=== BLOCCO DI TESTO ===
Per brevità, mi limito a poche righe anche su ciò che è successo fra il 2010 e le elezioni dell’anno scorso, dove il milione di voti di Sel – che si sfilò, non senza ragioni, dal progetto di Rivoluzione Civile, condannandolo all’irrilevanza, perché solo una sinistra sopra il 10% può provare a giocarsela con il Pd – ha consentito a Bersani di “non vincere”, a Letta di non governare e a Renzi di scalare il partito e il governo senza colpo ferire.
La quota maggioritaria conquistata da Italia Bene Comune è stata ripetutamente tradita. Nel voto sulla Presidenza della Repubblica – indimenticabile il volto di Vendola che scopre da Mentana, in diretta tv, che Bersani e altri stanno implorando Napolitano – poi facendo nascere il Governo Letta, e ancora con la conclusione patologica, la congiura di palazzo dell’enricostaisereno.
=== SEGMENTO DI DATI ===
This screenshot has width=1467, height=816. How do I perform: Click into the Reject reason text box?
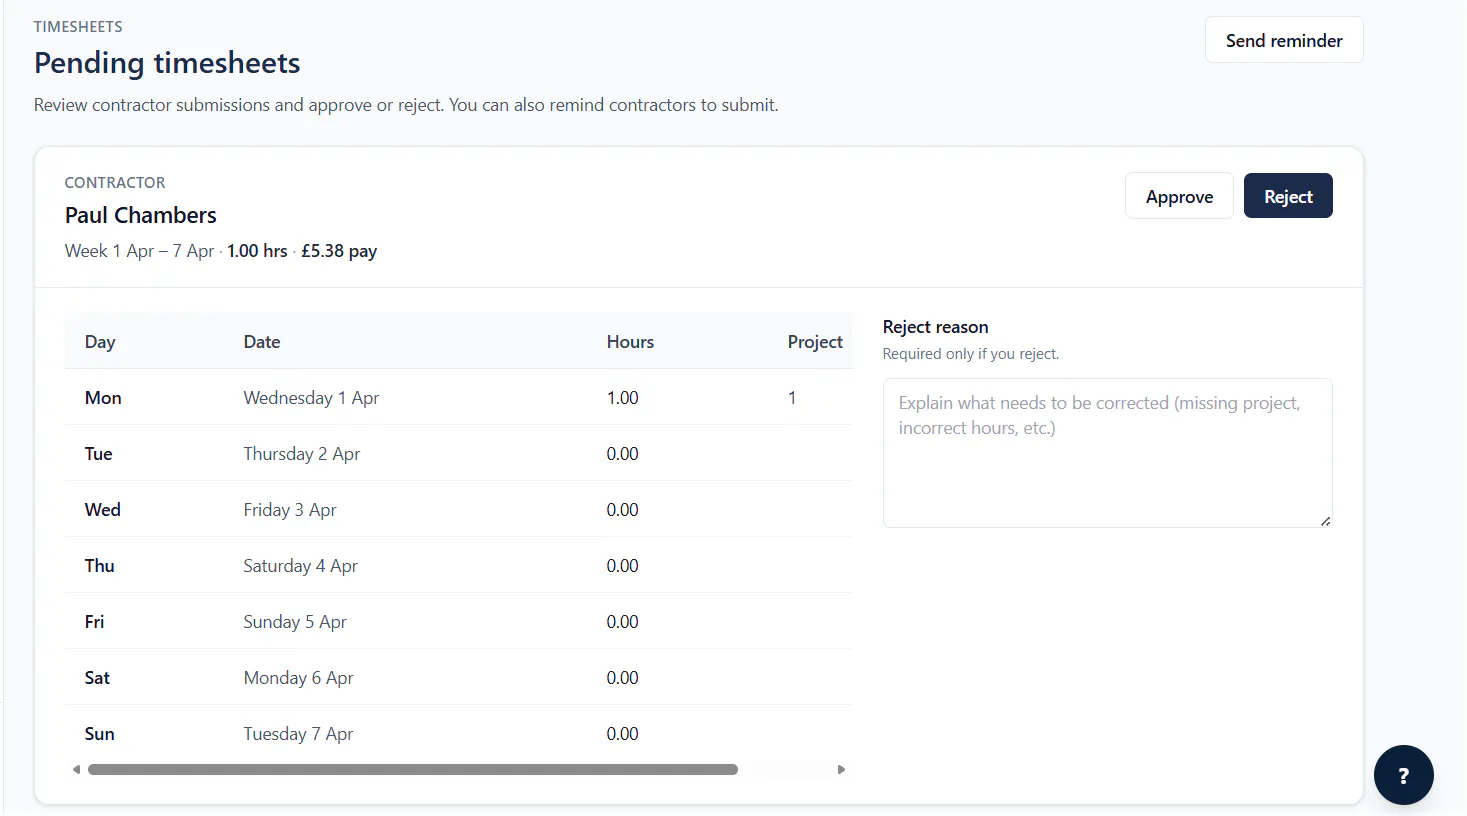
===
• **PARTI DELL'ESERCIZIO**
1. Nel brano sulla politica italiana, da chi Vendola scopre che Bersani e altri stanno implorando Napolitano?
2. Riporta il passo del brano sulla politica italiana che va da "La quota maggioritaria" fino a "di palazzo dell’enricostaisereno.".

• **SOLUZIONI DEI COMPITI**
1. Da Mentana, in diretta tv.

2.
La quota maggioritaria conquistata da Italia Bene Comune è stata ripetutamente tradita. Nel voto sulla Presidenza della Repubblica – indimenticabile il volto di Vendola che scopre da Mentana, in diretta tv, che Bersani e altri stanno implorando Napolitano – poi facendo nascere il Governo Letta, e ancora con la conclusione patologica, la congiura di palazzo dell’enricostaisereno.